Intervention de David Assouline

Réunion du 27 mai 2019 à 16h00
Conservation et restauration de la cathédrale notre-dame de paris — Adoption en procédure accélérée d'un projet de loi dans le texte de la commission modifié

Photo de David AssoulineDavid Assouline :

Monsieur le président, monsieur le ministre, monsieur le rapporteur – je vous félicite pour votre travail sérieux et bienveillant, sauf sur un point essentiel, sur lequel nous reviendrons –, mes chers collègues, alors que Notre-Dame de Paris brûlait, même ceux qui voyaient les images en direct, si cruelles, ne voulaient et ne pouvaient y croire. Cette cathédrale n’était donc ni éternelle ni invincible. Tout était bien réel pourtant ; insupportable, mais réel. Nous nous sentions impuissants.

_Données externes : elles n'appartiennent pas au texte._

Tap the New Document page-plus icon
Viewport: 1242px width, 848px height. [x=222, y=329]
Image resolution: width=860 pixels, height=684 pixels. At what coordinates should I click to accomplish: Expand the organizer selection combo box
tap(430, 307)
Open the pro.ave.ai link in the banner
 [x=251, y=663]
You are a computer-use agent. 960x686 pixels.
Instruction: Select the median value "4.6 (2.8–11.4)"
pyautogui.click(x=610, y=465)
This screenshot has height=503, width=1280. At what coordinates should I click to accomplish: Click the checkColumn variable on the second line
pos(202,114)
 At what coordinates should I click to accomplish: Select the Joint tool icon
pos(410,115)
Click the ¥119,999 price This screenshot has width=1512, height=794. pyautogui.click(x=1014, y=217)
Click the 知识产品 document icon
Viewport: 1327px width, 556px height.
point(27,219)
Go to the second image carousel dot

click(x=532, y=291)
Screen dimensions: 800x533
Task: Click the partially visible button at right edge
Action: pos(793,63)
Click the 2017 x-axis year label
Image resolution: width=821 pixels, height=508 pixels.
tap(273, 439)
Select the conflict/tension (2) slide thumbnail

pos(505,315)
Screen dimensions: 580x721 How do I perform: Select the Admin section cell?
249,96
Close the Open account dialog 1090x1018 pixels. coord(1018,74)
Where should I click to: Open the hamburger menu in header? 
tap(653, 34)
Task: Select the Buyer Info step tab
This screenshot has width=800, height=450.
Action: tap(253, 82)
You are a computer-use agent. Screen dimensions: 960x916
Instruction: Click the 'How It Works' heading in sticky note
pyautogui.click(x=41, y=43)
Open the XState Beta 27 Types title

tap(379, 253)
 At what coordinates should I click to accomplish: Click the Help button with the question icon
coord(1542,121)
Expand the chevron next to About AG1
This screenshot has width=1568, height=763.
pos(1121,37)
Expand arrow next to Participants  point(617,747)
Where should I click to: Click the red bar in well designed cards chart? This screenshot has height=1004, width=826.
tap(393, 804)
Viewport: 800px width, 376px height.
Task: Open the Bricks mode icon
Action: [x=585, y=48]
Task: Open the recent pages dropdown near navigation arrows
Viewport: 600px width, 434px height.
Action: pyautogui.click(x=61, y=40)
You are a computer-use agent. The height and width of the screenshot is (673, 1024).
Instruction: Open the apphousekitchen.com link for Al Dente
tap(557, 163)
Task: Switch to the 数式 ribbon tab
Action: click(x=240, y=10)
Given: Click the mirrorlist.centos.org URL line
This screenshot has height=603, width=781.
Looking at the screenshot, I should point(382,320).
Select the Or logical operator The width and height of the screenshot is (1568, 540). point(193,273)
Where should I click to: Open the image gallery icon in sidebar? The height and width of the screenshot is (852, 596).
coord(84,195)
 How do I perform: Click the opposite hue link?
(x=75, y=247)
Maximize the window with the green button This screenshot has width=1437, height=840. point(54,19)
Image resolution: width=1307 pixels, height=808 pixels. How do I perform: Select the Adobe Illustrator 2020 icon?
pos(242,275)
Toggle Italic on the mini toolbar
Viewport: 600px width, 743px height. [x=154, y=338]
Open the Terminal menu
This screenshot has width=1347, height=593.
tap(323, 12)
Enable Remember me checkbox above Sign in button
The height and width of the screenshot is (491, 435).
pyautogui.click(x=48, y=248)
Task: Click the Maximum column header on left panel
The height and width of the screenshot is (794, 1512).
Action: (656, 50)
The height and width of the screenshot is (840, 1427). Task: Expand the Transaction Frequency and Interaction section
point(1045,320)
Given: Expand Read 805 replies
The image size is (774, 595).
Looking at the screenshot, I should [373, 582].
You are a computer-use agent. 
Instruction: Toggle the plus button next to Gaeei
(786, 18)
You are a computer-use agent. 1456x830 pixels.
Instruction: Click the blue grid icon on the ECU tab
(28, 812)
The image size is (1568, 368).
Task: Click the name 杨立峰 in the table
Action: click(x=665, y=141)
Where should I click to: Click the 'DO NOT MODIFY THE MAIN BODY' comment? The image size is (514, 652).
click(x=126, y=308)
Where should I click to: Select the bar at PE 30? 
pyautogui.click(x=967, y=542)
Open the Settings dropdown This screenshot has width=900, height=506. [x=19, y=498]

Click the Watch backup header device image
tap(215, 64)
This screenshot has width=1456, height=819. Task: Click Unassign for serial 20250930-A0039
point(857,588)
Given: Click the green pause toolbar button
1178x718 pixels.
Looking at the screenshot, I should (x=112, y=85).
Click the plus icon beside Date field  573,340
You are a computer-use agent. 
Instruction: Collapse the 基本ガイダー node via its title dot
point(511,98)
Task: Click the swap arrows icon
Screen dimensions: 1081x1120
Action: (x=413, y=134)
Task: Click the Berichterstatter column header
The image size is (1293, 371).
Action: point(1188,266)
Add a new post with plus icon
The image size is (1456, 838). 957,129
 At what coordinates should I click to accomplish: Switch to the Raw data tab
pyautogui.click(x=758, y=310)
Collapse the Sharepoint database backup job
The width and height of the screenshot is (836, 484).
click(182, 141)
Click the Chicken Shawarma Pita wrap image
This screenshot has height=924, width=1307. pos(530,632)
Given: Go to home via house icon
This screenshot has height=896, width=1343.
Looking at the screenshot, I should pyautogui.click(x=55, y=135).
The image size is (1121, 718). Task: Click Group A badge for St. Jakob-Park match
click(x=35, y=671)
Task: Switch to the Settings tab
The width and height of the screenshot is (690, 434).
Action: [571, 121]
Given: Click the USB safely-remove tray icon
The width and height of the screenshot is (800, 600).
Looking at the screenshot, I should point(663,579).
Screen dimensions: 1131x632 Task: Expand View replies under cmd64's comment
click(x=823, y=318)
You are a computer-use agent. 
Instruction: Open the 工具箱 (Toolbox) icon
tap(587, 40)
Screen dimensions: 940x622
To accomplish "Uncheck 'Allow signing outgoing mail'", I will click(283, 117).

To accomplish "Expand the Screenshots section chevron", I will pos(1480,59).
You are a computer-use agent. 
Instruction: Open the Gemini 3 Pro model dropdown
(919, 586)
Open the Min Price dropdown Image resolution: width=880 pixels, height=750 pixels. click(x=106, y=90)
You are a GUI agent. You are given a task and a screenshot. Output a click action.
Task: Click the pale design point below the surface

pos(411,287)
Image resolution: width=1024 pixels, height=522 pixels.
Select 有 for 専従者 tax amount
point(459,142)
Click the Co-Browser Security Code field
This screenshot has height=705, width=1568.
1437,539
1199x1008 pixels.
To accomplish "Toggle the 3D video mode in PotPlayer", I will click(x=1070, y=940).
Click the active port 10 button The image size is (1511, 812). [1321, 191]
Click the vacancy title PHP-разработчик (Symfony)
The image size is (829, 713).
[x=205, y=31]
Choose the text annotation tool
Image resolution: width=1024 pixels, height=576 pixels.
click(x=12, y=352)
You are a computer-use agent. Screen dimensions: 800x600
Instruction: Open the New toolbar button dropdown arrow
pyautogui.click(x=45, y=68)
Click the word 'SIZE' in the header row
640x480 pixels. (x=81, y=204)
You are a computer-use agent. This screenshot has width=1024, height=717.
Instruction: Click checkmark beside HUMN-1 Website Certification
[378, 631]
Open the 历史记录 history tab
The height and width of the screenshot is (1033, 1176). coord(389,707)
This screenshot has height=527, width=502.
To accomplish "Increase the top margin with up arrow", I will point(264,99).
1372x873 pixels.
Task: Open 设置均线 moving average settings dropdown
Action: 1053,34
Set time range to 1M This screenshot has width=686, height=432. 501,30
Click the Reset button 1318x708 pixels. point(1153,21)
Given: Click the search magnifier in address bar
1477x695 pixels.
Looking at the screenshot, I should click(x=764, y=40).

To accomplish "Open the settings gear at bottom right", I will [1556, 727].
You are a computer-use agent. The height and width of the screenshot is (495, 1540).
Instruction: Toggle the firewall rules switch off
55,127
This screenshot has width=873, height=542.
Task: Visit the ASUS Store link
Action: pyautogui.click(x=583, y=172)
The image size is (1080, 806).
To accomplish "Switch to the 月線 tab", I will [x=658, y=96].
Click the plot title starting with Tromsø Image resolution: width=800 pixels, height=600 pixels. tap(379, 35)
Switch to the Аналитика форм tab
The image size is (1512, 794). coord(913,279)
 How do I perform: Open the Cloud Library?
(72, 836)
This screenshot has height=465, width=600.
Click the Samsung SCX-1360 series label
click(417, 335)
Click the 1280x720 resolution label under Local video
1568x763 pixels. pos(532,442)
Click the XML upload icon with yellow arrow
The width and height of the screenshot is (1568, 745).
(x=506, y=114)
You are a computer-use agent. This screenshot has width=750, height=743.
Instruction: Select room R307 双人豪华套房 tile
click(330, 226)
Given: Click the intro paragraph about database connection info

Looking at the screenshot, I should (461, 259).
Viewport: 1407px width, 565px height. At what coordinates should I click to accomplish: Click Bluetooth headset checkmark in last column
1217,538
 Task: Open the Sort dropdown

Les pompiers, eux, agissaient avec héroïsme, faisaient ce qu’ils savent et doivent faire, avec professionnalisme et avec un immense courage. Et ils ont sauvé Notre-Dame, presque miraculeusement. Merci à eux, encore mille fois merci. Merci également aux services du ministère de la culture et aux services de la Ville de Paris, qui ont su vite mettre à l’abri non seulement les œuvres, mais aussi les riverains.

On a tout dit ensuite de l’émotion partagée dans le monde entier et du formidable élan de solidarité qui a suivi. Les dons n’ont attendu aucun ordre ni aucune date de départ pour affluer. L’unanimité républicaine fut tout de suite au rendez-vous.

Oui, il s’agissait de notre histoire, universelle, gravée dans le beau et dans la pierre, tant et si bien que notre pays, en guise d’hommage, plaça l’auteur des Misérables en tête des ventes de livres durant de nombreuses semaines après l’incendie. En communiant avec Victor Hugo, les Français montraient que Notre-Dame est de Paris, mais qu’elle appartient à toute la France et qu’elle vit dans le cœur et dans les yeux du monde entier.

Oui, nous débattons aujourd’hui d’une grande cause culturelle, car il s’agit de création, d’architecture, de patrimoine historique. Ce n’est pas seulement l’affaire d’une religion ou d’un homme, fût-il Président de la République. C’était et c’est notre affaire, notre histoire, notre patrimoine, celui de notre humanité.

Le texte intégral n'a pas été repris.